On a certain plane ride to the southern deserts of Utah, I sat down next to an elderly woman with a cute, floppy hat. I commented on it, which sparked a conversation that lasted the entire plane ride—a full five and half hours. We swapped our entire life stories, cried a lot, did some Sudoku, and looked through her entire camera roll…and while I remember all of these gestures in great detail, one particular statement she made stuck out more than the rest.

“You know, Abigail, we grow up being conditioned to believe that we all have to be leaders, and not followers. But I’ve discovered that you should be neither a leader nor a follower; just be yourself.”

The conversation progressed, but yet words still perplexed me. After all, why on earth would anyone not attempt to be a leader? When given the opportunity, why should someone stay seated when they could stand up and take a challenge?

Yet over time, I began to see what she meant.

We typically understand “leaders” as the people with the loudest voices or the strongest passion, or the best on the football field, or the bravest of spirit, or the highest grades, or the appointment to positions of student leadership…if someone stands out from his or her peers in a positive way, then that person is revered as a leader.

The truth is that all of the less visible members of our school have great potential to lead, but in unique ways. After all, not everyone plays varsity squash, not everyone understands AP Calculus. Not everyone is on student government, not everyone can dance.

However, each name that will be on the 2014 graduation pamphlet brings something to the Williston community that no one else can. We are each unique, and we can and must learn to grow from one another and our individual talents, interests, and abilities. The moment we choose to open up to our community, we become stronger, both inside ourselves, and as a school.

Leadership is not a position. To yearn to be perceived as a “leader” invalidates the purpose of leadership entirely. It is a mindset. It is a desire to make your community a better, more bonded place in whichever way you can.

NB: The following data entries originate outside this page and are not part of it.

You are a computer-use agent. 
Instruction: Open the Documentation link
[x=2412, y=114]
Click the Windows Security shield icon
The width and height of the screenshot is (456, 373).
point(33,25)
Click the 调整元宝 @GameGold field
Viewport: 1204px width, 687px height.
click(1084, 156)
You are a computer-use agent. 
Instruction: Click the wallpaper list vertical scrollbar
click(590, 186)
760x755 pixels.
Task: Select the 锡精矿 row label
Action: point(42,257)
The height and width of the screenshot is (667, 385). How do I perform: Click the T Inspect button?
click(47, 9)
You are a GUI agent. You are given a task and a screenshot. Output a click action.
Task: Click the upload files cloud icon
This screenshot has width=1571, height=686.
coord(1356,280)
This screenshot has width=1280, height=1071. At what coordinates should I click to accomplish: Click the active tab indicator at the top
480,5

It is the ability to use your own personality and your own set of unique abilities to uplift your community as a whole, not simply as an individual. Williston gives us the opportunities to lift us to our highest potential, but that cannot be done without a caring, honest, and united community. Not one of us is “The Follower,” and not one of us is “The Leader.” We are all, as a team, bringing the best of ourselves to a community that is worth bettering, for even if you are not the one who scores the winning goal, the whole team still wins, and it wins together.

So what does this idea look like on an every day basis? It means treating everyone with the utmost kindness, no matter his or her grade, occupation, interests, ethnicity, sexuality, religion, economic background, gender identity, or any other identifying factor. It means respecting someone even if he or she has hurt you. It means not talking behind anyone’s back. It means living with a purpose, pursuing with passion, and acting with integrity. It means leading by not trying to stand tallest, it means integrating ourselves with our peers, it means helping to make reparations whenever there is a hole in our community’s strong net, it means making time to go to one another’s shows and sporting games and listening to a friend when he needs help. It means each of us becoming better versions of ourselves daily, so that our community grows as a unit.

So, we must be ourselves, while acting with our community in mind. Our time at Williston may not span for much longer, and we may have a challenging road to college ahead of us, but we have the ability and the responsibility as the class of 2014 to set the entire community aflame with a passion for growth. Let us be the class that sets a tradition of leading by kindness.